▶ [SET TASK]
Please read the photo gallery post below and state the overall goal of its research and development.

▶ [GIVEN TEXT]

═══

Photo Gallery Test 1
Shirley, dear librarian, no doubt by now you know how much I must love publishing text on the web. Isn't it divine? Now it is time for you to know that I also believe the web is a great place for publishing and preserving all sorts of visual information as well. I have some strong opinions about how text and visual information should be presented, and I do like the idea of publishing pictures in the right context.
But what is "the right context" for publishing pictures or images? I'll skip to the end and tell you now: I'm not yet completely sure. I believe it will require more experimentation to discover the best path for me. Here I want to document my latest step in this exploratory experimentation to discovery.
Let's get a wider view of things first. There are different tiers to this research and development. Each test and sub experiment will support the overall goal. The overall goal is to determine an ideal medium for publishing images to the web. Ideal in this case will mean that the publishing medium does what it should while also avoiding the pains that I've encountered with current systems for publishing images to the web.
Let's start with what it should do, which seems pretty straightforward.
- Present images to the user through their web browser.
- Images are visually accessible (minimal styles and responsive layouts)
- System is easy to navigate
- System architecture is efficient
- System can be hosted independently; built with only free and open technologies.
Now we can list some painful things that it needs to avoid:
- Disproportionate expense. All current systems seem to be disproportionately expensive in either monetary expense or by dark patterns that expend personal attention and data.
- Ads or ad integrations. Do they EVER look ok? Does anyone EVER not bounce when they see it? Is it EVER not a signal of a product that is actively dying? I absolutely can't stand 3rd-party ad integrations on independent sites. Aside from being a security risk, they also ruin the efficiency of the systems they run on because they require great resources (resources that need to be paid for in one way or another, which will either slowly kill the venture or be an expense passed to the user). Other overt ads on platforms aren't much better and have the same issues at a different scale. There will be no excuse to add ads if the system is virtually free to run.
- Addictive patterns and dark engagement patterns. A broad and indefinite field whose avoidance may be primarily driven by sense and feeling.
- Closed or expert-only software. Inexpensive web development can be far more accessible to the hobbyist than the public is made to believe. Systems should empower people to innovate instead of locking them in to technologies that are expensive and excessively difficult to understand. There is a complex storm of gatekeeping and profiteering that helps drive this social phenomena; it is important to condemn all of it.
The last point is important to reemphasize, and to put it into context as a higher-level goal. Before I make the system something that can be reproduced by non-experts, first I need to design the ideal base photo publishing system. By nature this initial system will involve custom software that takes expertise to reproduce; another layer of work is required to make it into something that doesn't require much learning to customize and deploy.

═══

▶ [INFORMATION GIVEN]
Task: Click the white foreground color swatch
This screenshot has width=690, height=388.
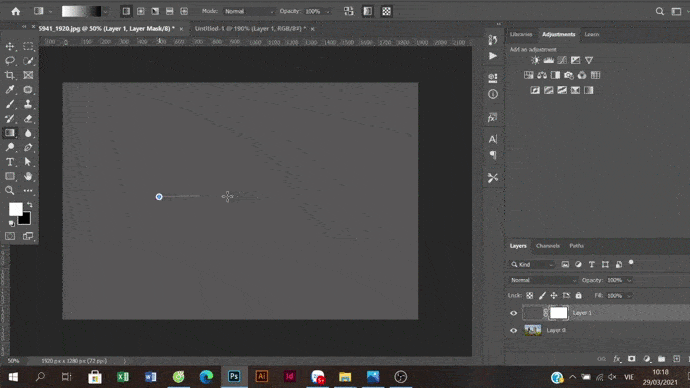Action: pos(15,209)
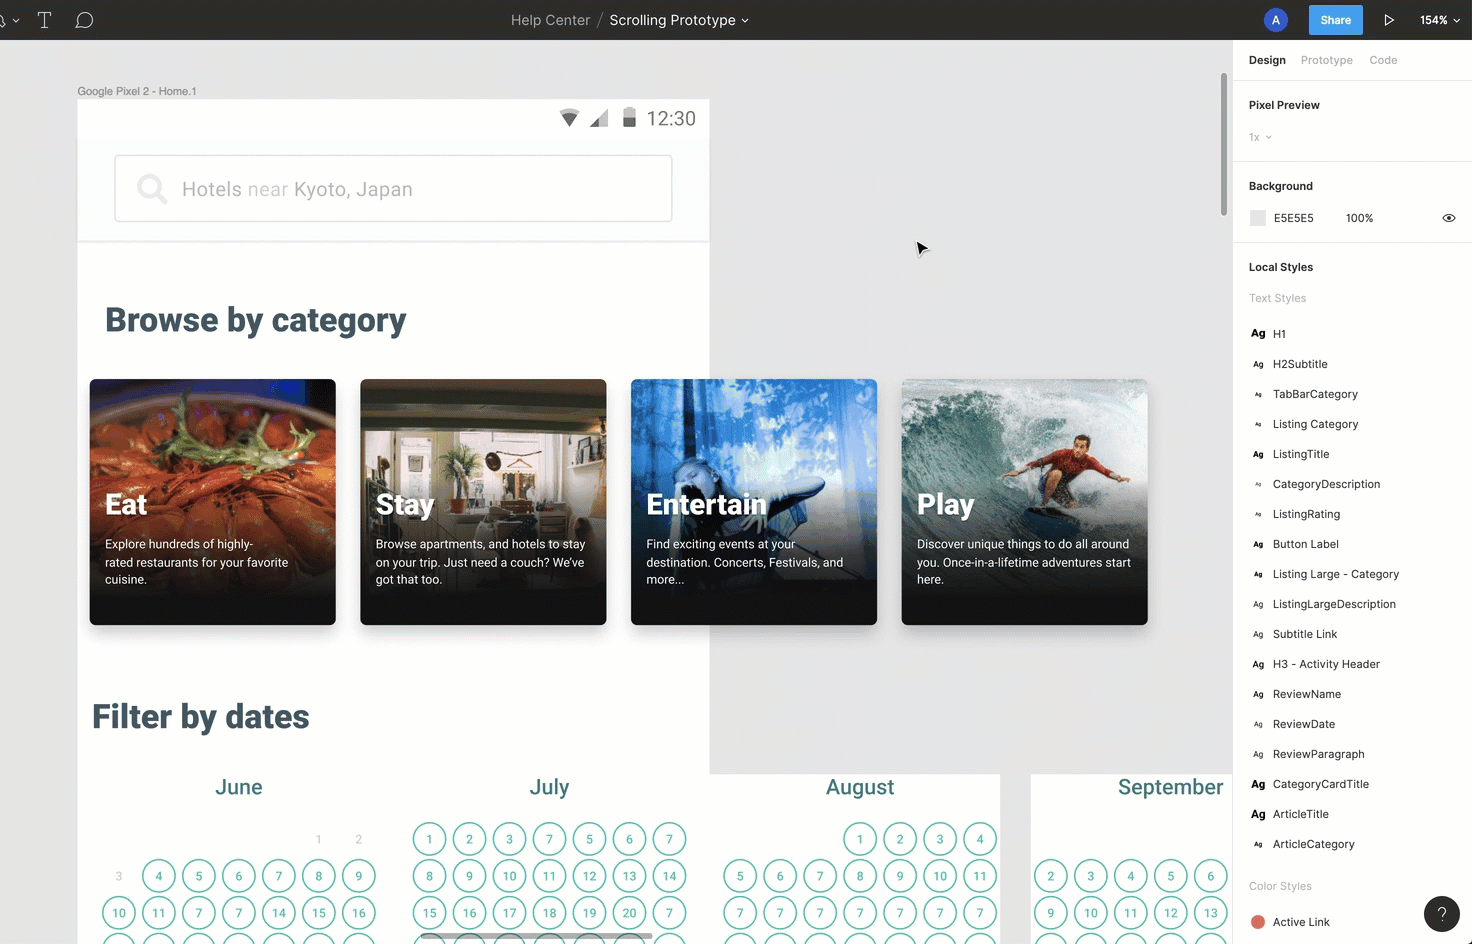Expand the Move tool options chevron
This screenshot has height=944, width=1472.
(x=17, y=19)
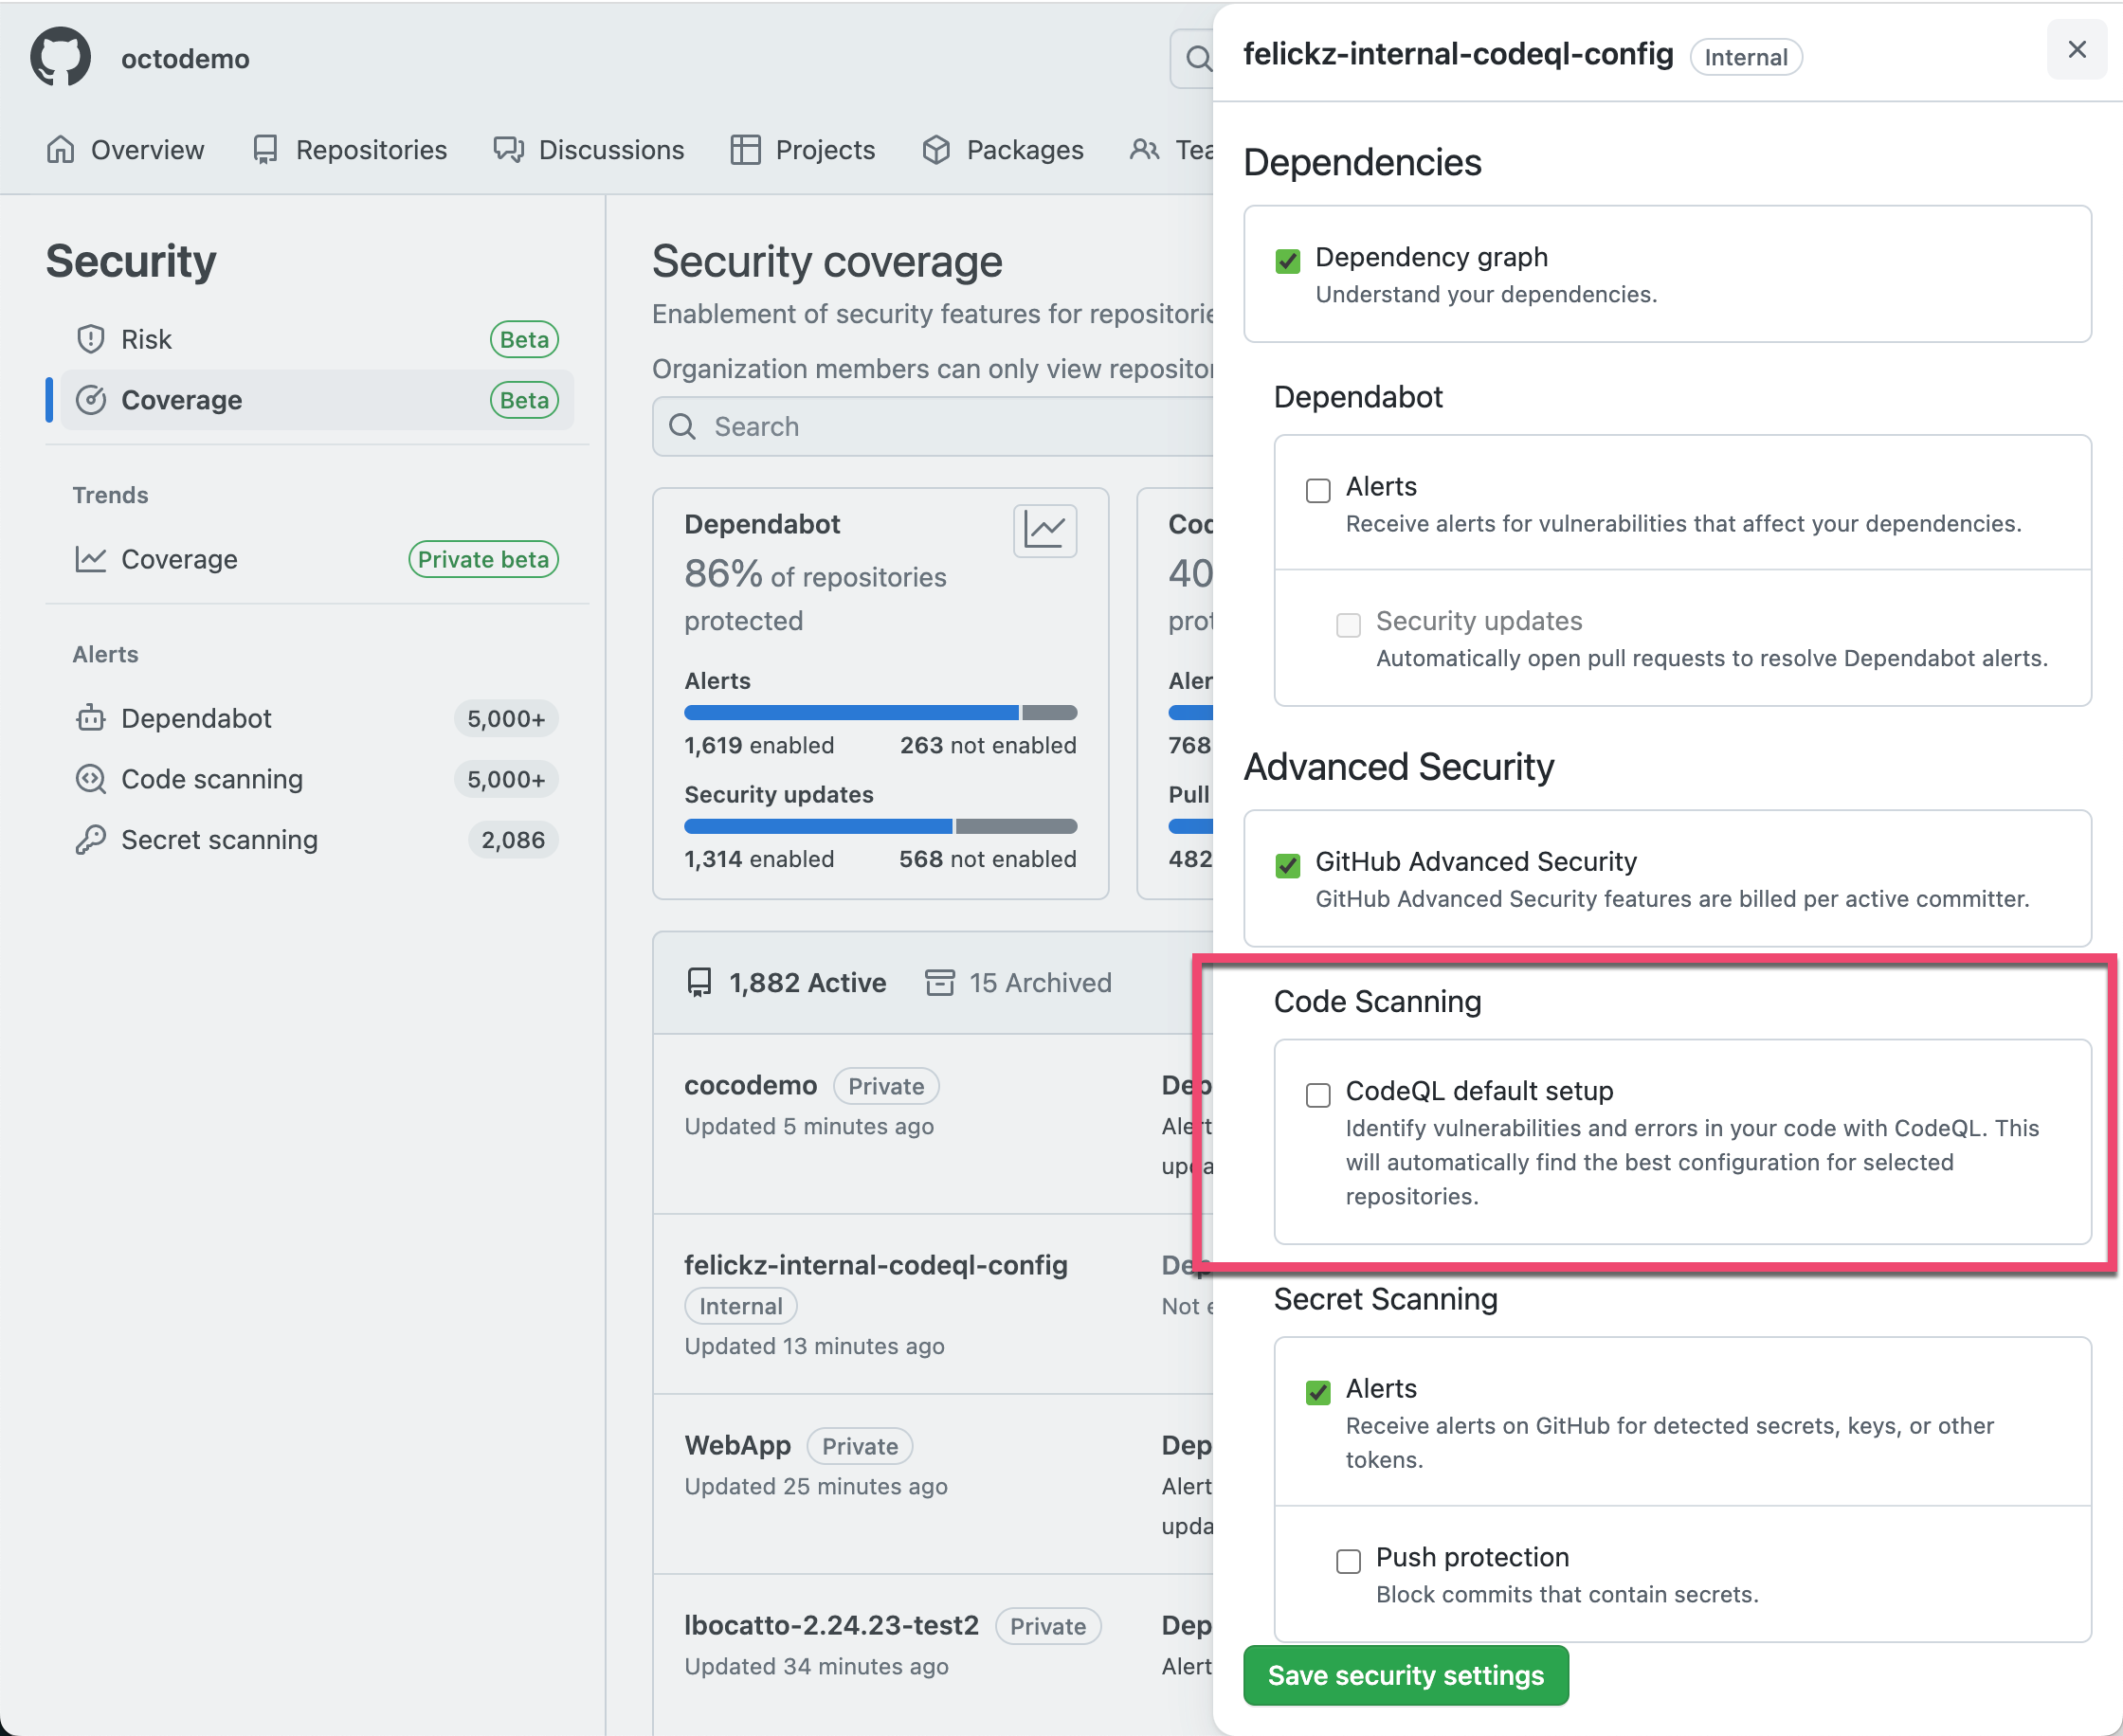The width and height of the screenshot is (2123, 1736).
Task: Enable Push protection for secrets
Action: point(1348,1561)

═══

▶ [TASK ANSWER]
To determine an ideal medium for publishing images to the web.